The breadth and depth of delegates at the event shows just how the industry is developing. Banks big and small, insurance companies, asset managers, quantitative analysts, academics, consultants, hedge funds and corporates are all here – providing a graphic illustration of just how many people at different types of institutions consider their role to be primarily that of a risk manager.

The range of topics under discussion over the two days shows how varied and fast-changing the industry is – how buy-side can firms use risk management to add value; an explanation of the sensitivity analysis of value-at-risk and the expected shortfall for portfolios under netting agreements; how investors and pension funds can effectively manage surplus risks; a case study of the correlated stochastic default and recovery values and their effects on structured credit products; and that’s about 10% of the first morning alone.

Events such as these are important for the industry as they provide a rare and invaluable opportunity to meet our peers, discuss trends, to learn, to educate and to promote discussion and debate – all of which are essential to the continued development of risk management solutions for institutions large and small.

And while much of the discussion will no doubt focus on the integration of risk management into companies’ strategic business, it’s sometimes a good idea to take a step back and look at the bigger picture of what risk management actually means.
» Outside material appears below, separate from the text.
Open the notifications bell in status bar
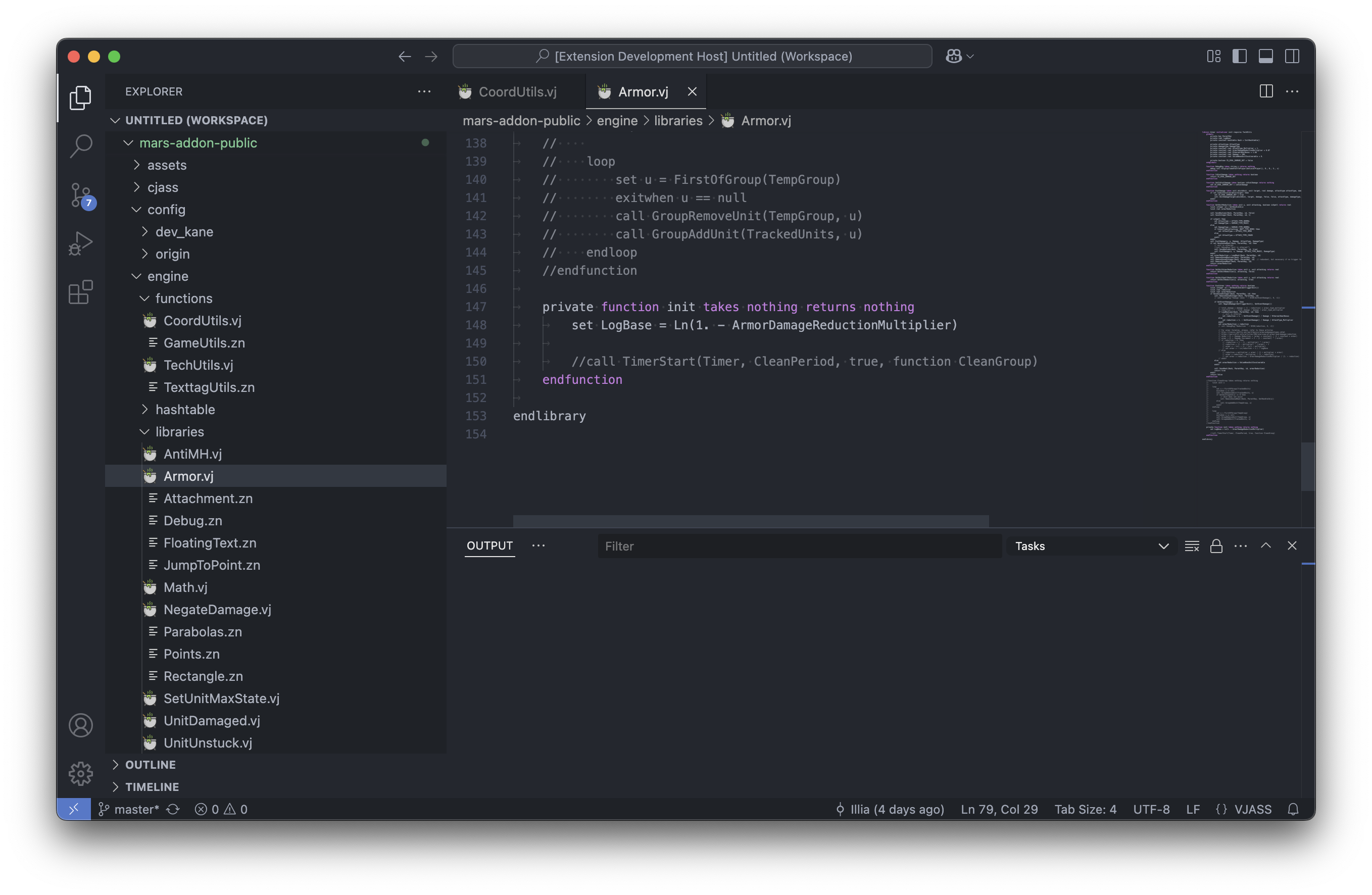The image size is (1372, 895). click(x=1293, y=809)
That is exactly what Peter Fisher – now a managing director at fund manager Blackrock but perhaps best known as a recent undersecretary of domestic finance at the US Treasury – sought to do in the event’s opening address.

Fisher said that we paid a lot of lip service to risk being of central importance – but that in reality there was still a huge gap between the actual performance and behaviour of major companies when it comes to risk management.
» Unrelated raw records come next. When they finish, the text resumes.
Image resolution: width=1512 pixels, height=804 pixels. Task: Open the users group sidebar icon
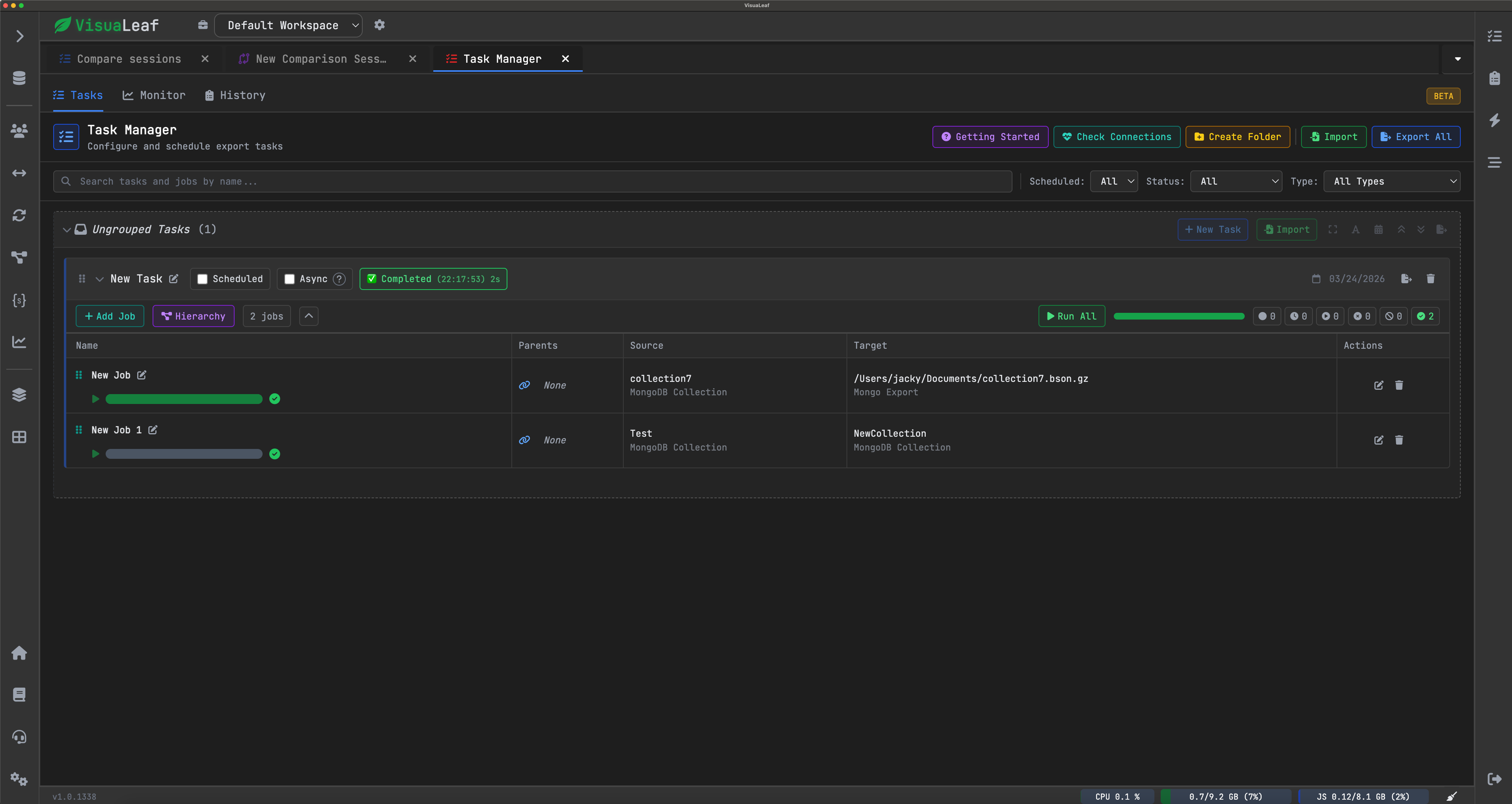pyautogui.click(x=19, y=130)
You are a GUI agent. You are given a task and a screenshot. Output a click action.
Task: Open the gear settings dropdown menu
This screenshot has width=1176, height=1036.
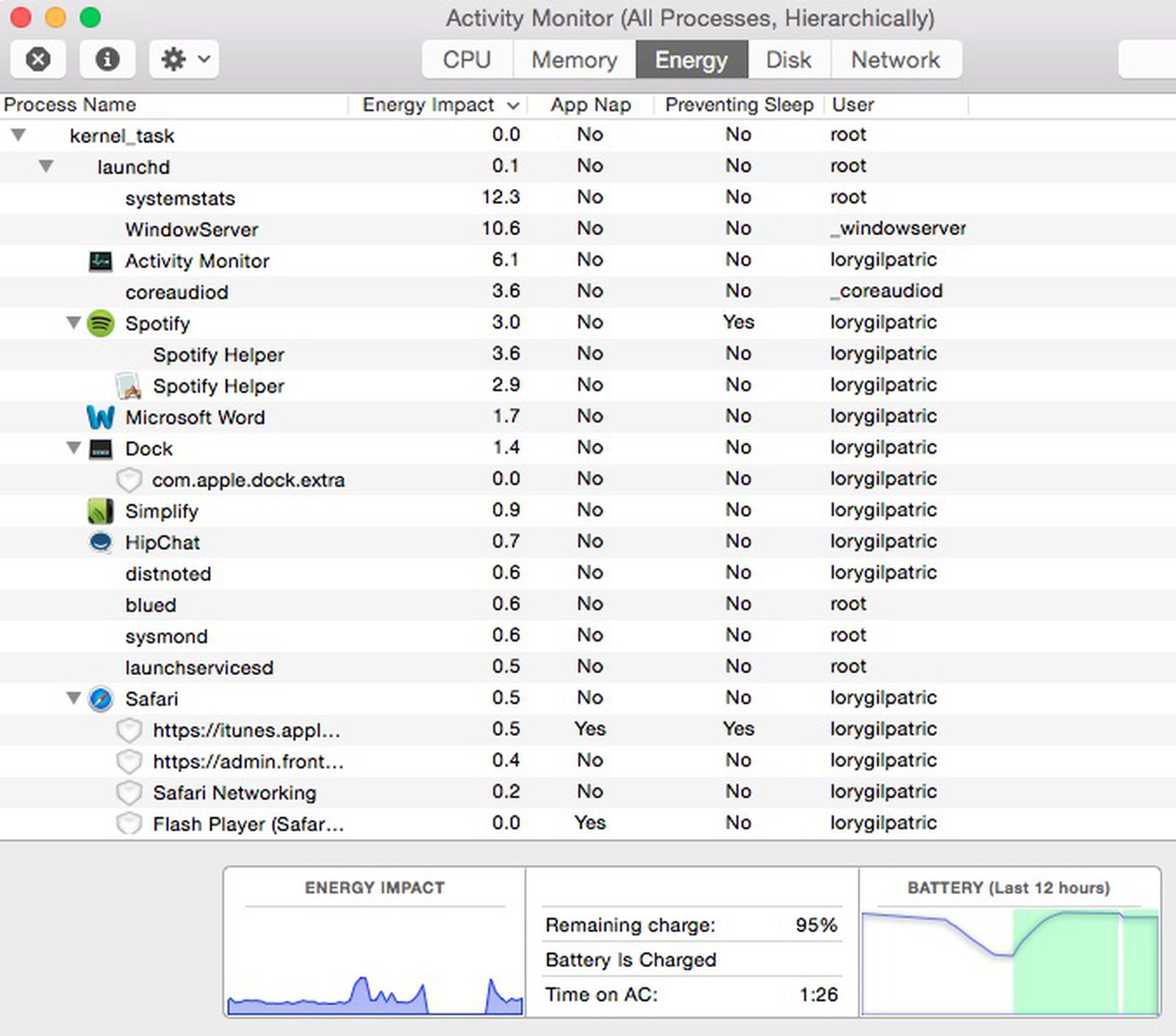[182, 60]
And the most common failure, he argued, was to misrepresent risk management simply as a means to manage adverse outcomes.
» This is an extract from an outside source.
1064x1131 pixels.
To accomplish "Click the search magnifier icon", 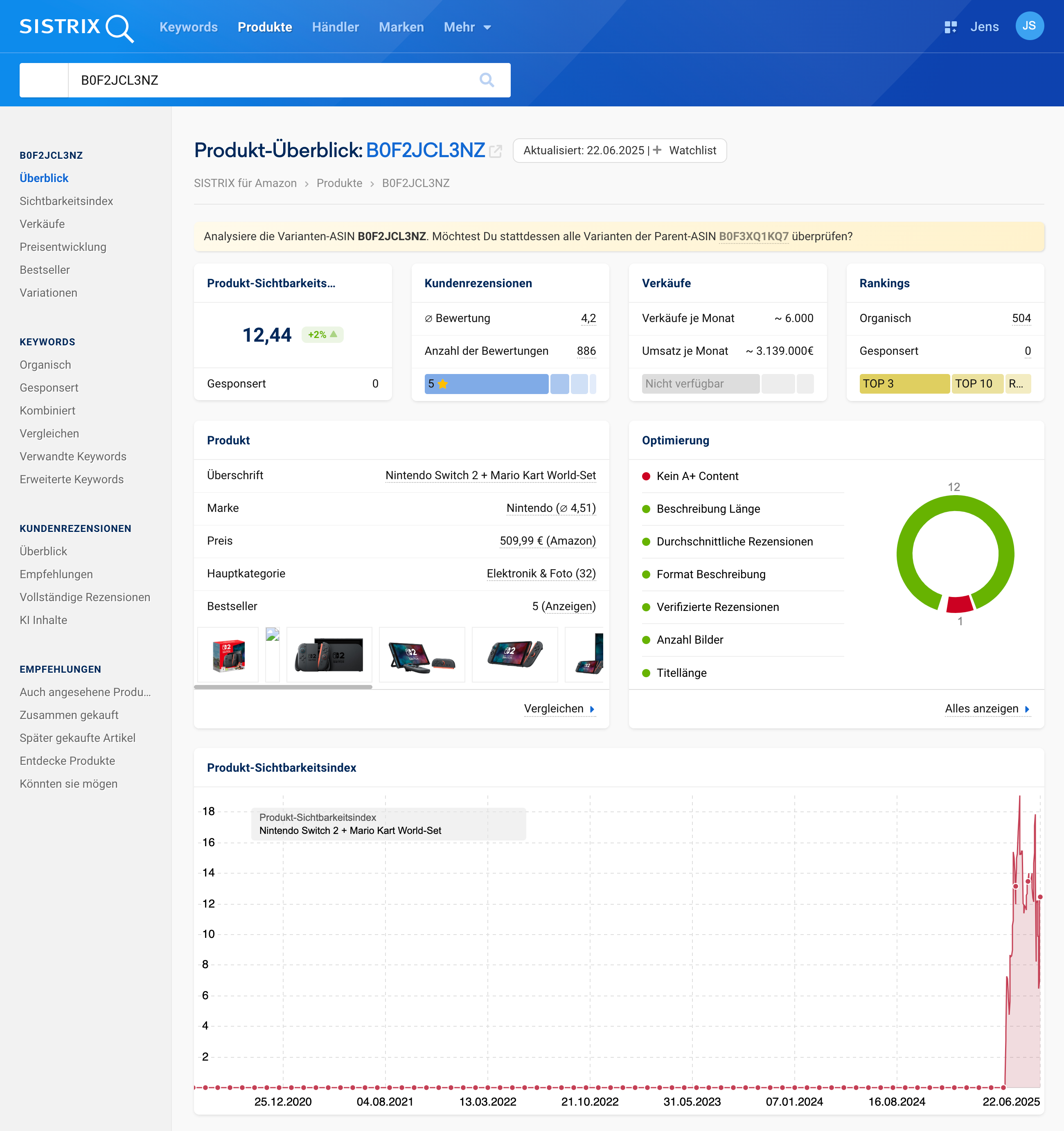I will pos(487,80).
Those who have famously fallen, such as Long-Term Capital Management, have largely done so for conceptual reasons – and often because of the inability to identify the major risks in a business and what that business’s objective really is.

To focus on what may go wrong means you are only looking at half the picture.

One of the major problems, said Fisher, were regulators and accountants who were always seeking a ‘right answer’ when there isn’t one, but which nonetheless forces risk managers to search for it. However, it’s the risk manager’s difficult task to ensure that his or her boss realises this is the case, and opens their eyes to the true value of risk management.

Back to the varied debates for now. But I guess the oldest of them all – ‘What is risk management’ – will be around for a while yet.